┌─ Entries supplied

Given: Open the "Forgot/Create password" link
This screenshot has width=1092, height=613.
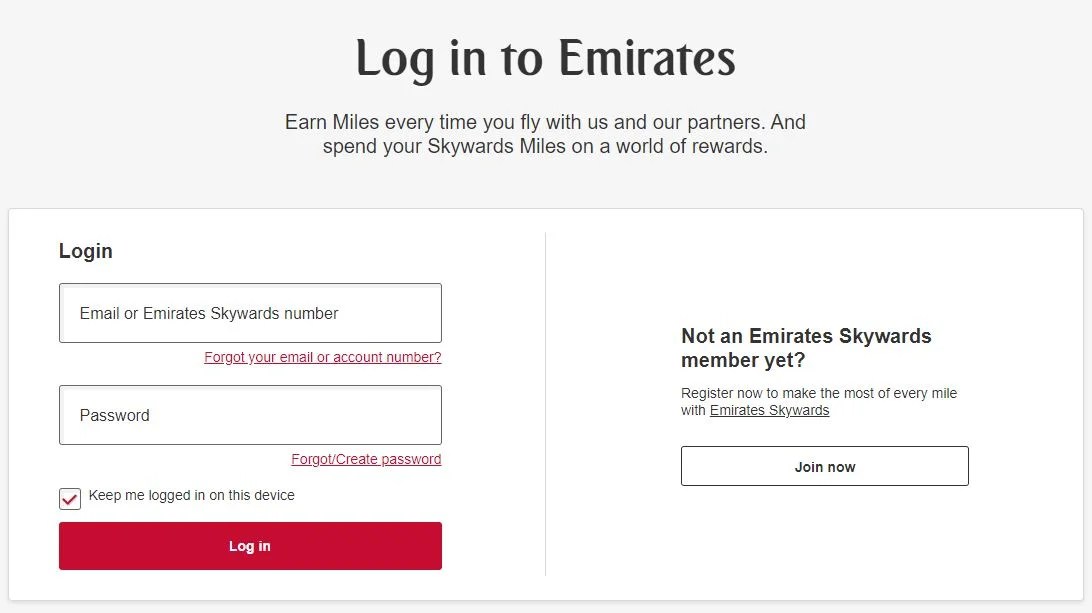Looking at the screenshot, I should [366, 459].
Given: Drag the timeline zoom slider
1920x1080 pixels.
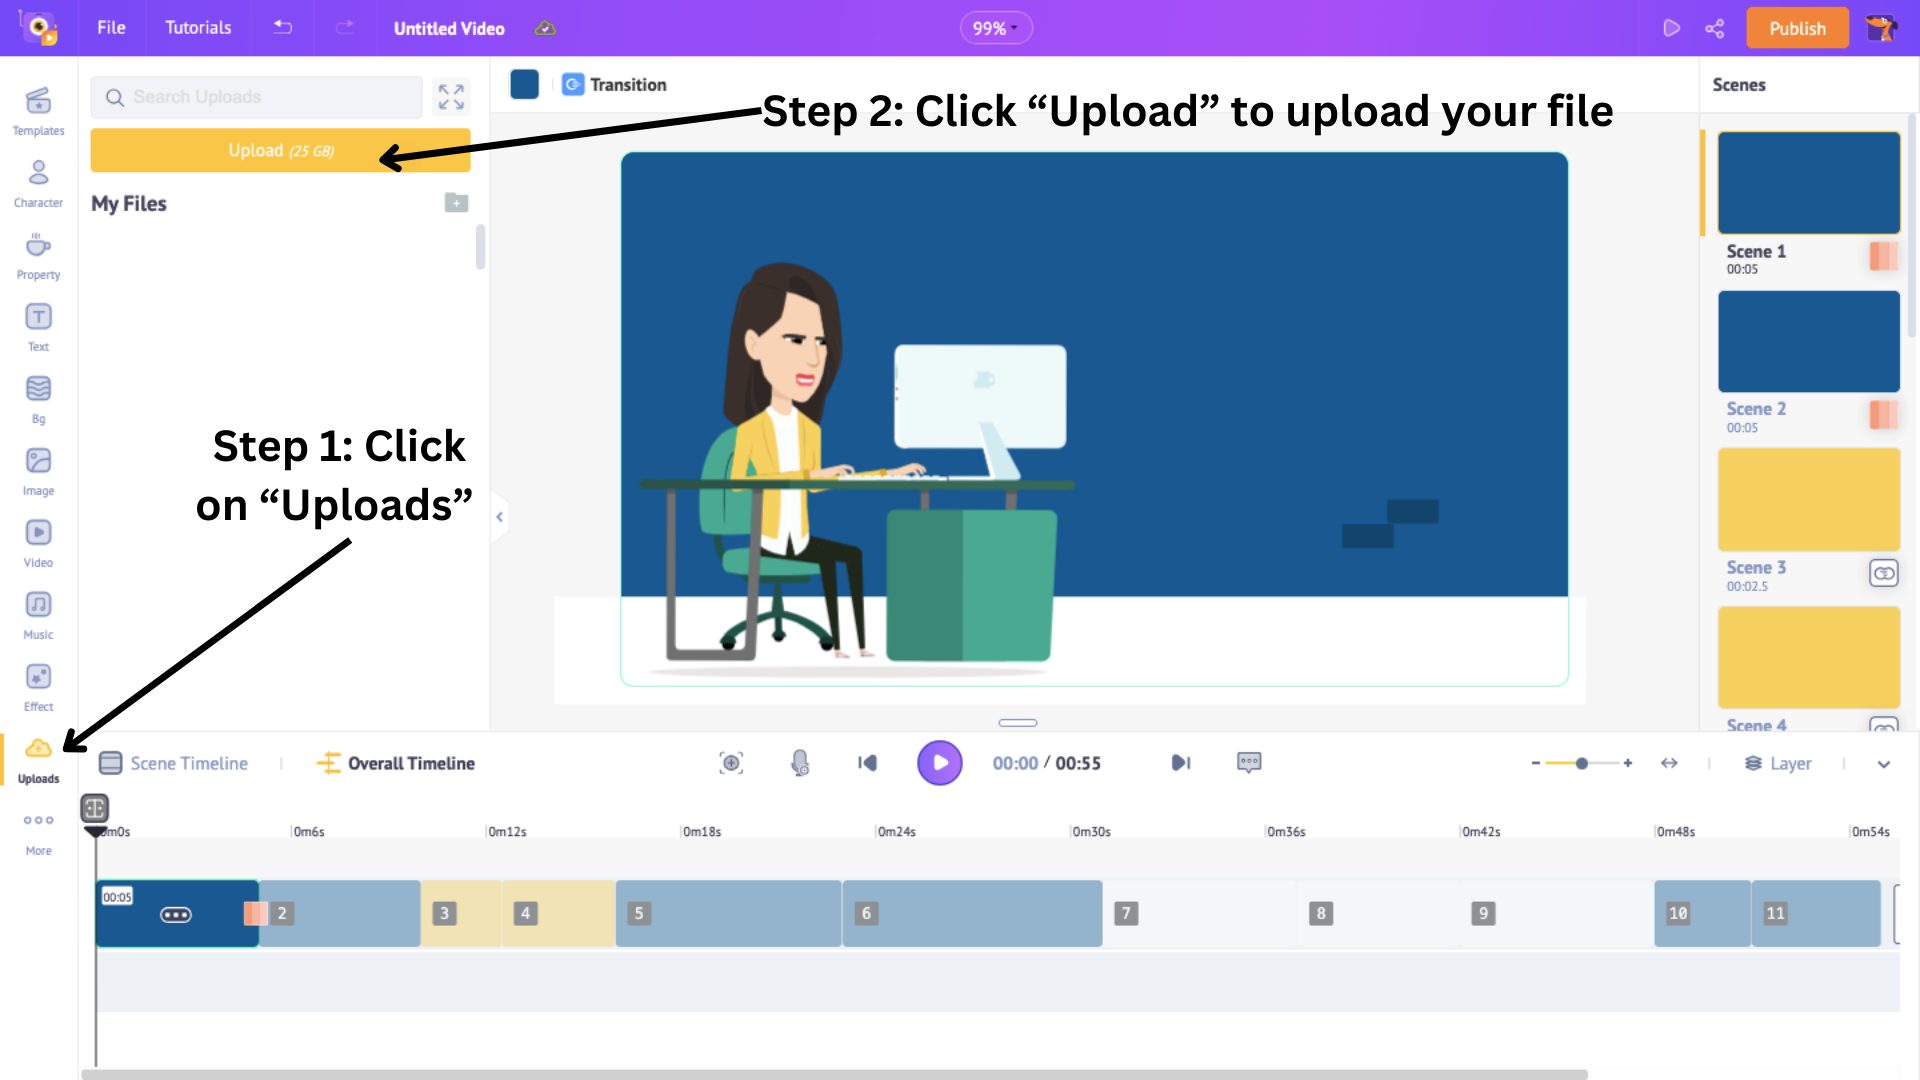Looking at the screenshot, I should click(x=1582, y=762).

└─

• [Your goal]: Starting at the line that contains "Given: Drag the timeline zoom slider" and continuing through the end of the material, both ends included, rewrite the lines with "timeline zoom slider" swapped for "playback speed slider" and everything else kept the same. Omit the pictures from your answer.

• [The completed task]:
Given: Drag the playback speed slider
1920x1080 pixels.
Looking at the screenshot, I should click(x=1582, y=762).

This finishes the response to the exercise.